Le papillon s’est envolé et a rejoint les autres. Attiré par les reflets sur la mer, je les aperçois qui luttent contre les vents, progressant de droite ou de gauche, heurtant d’invisibles obstacles. Et moi, les ai-je retrouvés, ou bien quelqu’un m’a-t-il retrouvé ? Quelle étrange révélation ! Sans mémoire, sans passé, sinon celui d’un nouveau-né déjà adulte, ma vie commence autour d’un dîner avec une demoiselle, au cœur évidé. Vampiresse malgré elle, je me suis mis à la sustenter alors même que cela était du rêve même qu’elle se nourrissait et non de ma chair, alors que je pensais le contraire. Soudain, l’une des créatures sablonneuses se pose sur mon cœur et tombe en poussière sur le sol nu. Dépité, je m’agenouille cependant que je remarque le minuscule éclat de métal ; la moitié d’une clé d’argent. À côté de moi, l’enfant n’a pas bougé d’un pouce.

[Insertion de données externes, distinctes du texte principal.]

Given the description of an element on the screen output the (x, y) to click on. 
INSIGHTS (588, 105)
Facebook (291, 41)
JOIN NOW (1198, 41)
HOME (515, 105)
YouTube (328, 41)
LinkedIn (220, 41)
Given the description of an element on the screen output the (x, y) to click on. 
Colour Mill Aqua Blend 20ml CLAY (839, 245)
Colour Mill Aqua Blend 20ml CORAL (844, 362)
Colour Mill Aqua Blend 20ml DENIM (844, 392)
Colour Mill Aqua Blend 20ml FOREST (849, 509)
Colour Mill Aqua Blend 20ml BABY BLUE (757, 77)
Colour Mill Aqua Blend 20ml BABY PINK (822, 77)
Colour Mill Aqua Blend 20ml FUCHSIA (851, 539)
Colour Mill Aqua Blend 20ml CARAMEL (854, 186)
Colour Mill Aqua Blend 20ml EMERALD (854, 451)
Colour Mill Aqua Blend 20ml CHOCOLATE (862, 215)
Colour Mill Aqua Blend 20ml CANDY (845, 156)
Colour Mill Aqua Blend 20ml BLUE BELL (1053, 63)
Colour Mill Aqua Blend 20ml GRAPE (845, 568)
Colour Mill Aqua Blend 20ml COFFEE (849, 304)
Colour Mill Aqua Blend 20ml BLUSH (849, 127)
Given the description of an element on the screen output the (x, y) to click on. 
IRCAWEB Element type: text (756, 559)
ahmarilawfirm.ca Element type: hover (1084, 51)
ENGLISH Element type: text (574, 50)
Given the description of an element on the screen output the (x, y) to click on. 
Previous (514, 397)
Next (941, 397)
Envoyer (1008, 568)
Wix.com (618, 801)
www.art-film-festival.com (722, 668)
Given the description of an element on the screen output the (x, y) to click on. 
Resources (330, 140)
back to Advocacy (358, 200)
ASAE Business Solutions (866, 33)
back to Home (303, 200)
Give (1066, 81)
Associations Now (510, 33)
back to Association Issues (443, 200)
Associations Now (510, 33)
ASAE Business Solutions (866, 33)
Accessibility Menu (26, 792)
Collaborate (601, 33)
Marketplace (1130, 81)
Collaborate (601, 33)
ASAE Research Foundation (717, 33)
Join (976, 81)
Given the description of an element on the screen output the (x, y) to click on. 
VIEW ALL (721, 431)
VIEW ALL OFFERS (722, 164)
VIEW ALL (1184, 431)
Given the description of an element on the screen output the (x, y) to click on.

— J’ai une dernière question.

— Pose-la ! Peut-être y répondre-je, me rétorque-t-il d’une voix pleine de malices.

— Ou peut-être que non… ajouté-je.

L’enfant éclate de rire, puis lance dans les airs une poignée de sable qui prend la forme d’un oiseau de proie.

— À la fin du conte, Stjörkug renonce à sa persona, alors il n’est ni tout à fait un homme ni tout à fait une ombre. Quel est le prix de son renoncement ?

Dans le ciel, le brouillard se lève et dévoile une lune pleine ; dans le lointain, un animal hurle ; un hurlement à vous glacer le sang.

— S’il n’eut partagé mon sang, il serait devenu l’une de ses créatures.